● Actions to take:
A. In the comment thread below, which other Garner western does Randy Johnson ask about?
B. Say whether each statement agrees with the comment thread below. Answer yes or no, and quote the deciding words.
(i) The first commenter thinks ROCKFORD was probably more of a guy thing.
(ii) Randy Johnson believes about ten years have passed since he saw the show he asks about.
(iii) The first commenter remembers the original MAVERICK well.
C. Retype the part of the comment thread starting with "I watched ROCKFORD" and going on through "dark stranger there?".
>> start Selected text
I was a big fan of MAVERICK as well, Ivan. I'm probably your father's age, I suppose since I watched the original as well as the 'revival' though I don't remember much about them. Old Lady Memory being what it is.

I watched ROCKFORD as well, but I wasn't as faithful a fan as most guys seem to be. I think ROCKFORD was probably more 'a guy thing.' Though I did like it a lot. Liked Noah Beery and also, I think Rita Moreno had a part in a few episodes - right? She's terrific in just about anything she does.

Jeff Overturf said...

Who is the tall dark stranger there?
Maverick is his name...

One of the coolest guys ever. And teh "Support Your..." movies have a proud plave on my DVD shelf.

Happy B-Day Mr. Garner!

Randy Johnson said...

What did you think of Garner's other western, Nichols? I remember it fondly, but that may just be the intervening years. Forty or so I believe. The fact that I remember it must mean something.

Ivan G. Shreve, Jr. said...
>> end Selected text
>> start Supplied information
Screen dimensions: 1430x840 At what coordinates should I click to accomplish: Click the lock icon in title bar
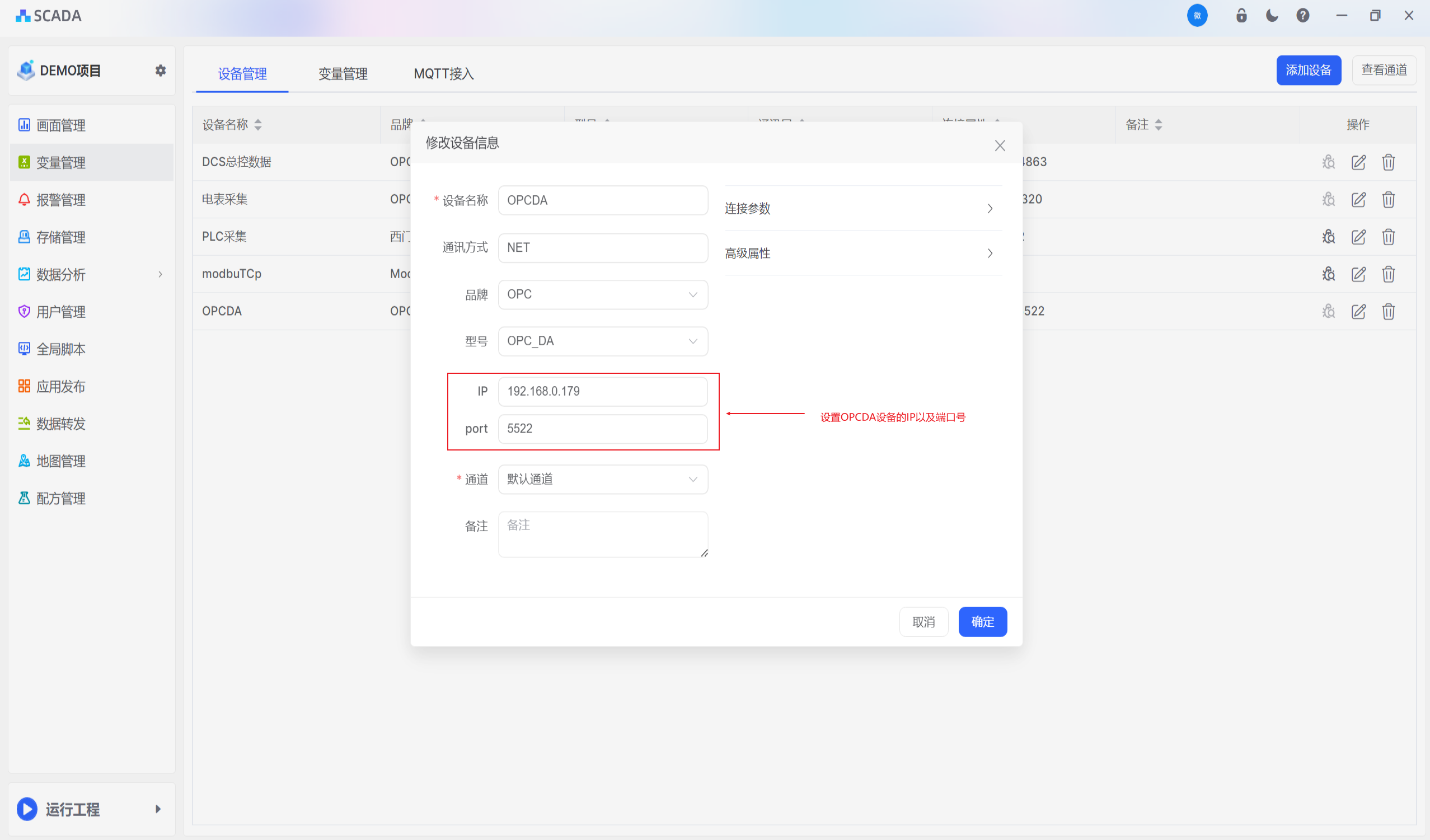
>> end Supplied information
● Answers in order:
A. Nichols.

B.
(i) Yes: "I think ROCKFORD was probably more 'a guy thing.'"
(ii) No: "Forty or so I believe."
(iii) No: "though I don't remember much about them."

C.
I watched ROCKFORD as well, but I wasn't as faithful a fan as most guys seem to be. I think ROCKFORD was probably more 'a guy thing.' Though I did like it a lot. Liked Noah Beery and also, I think Rita Moreno had a part in a few episodes - right? She's terrific in just about anything she does.

Jeff Overturf said...

Who is the tall dark stranger there?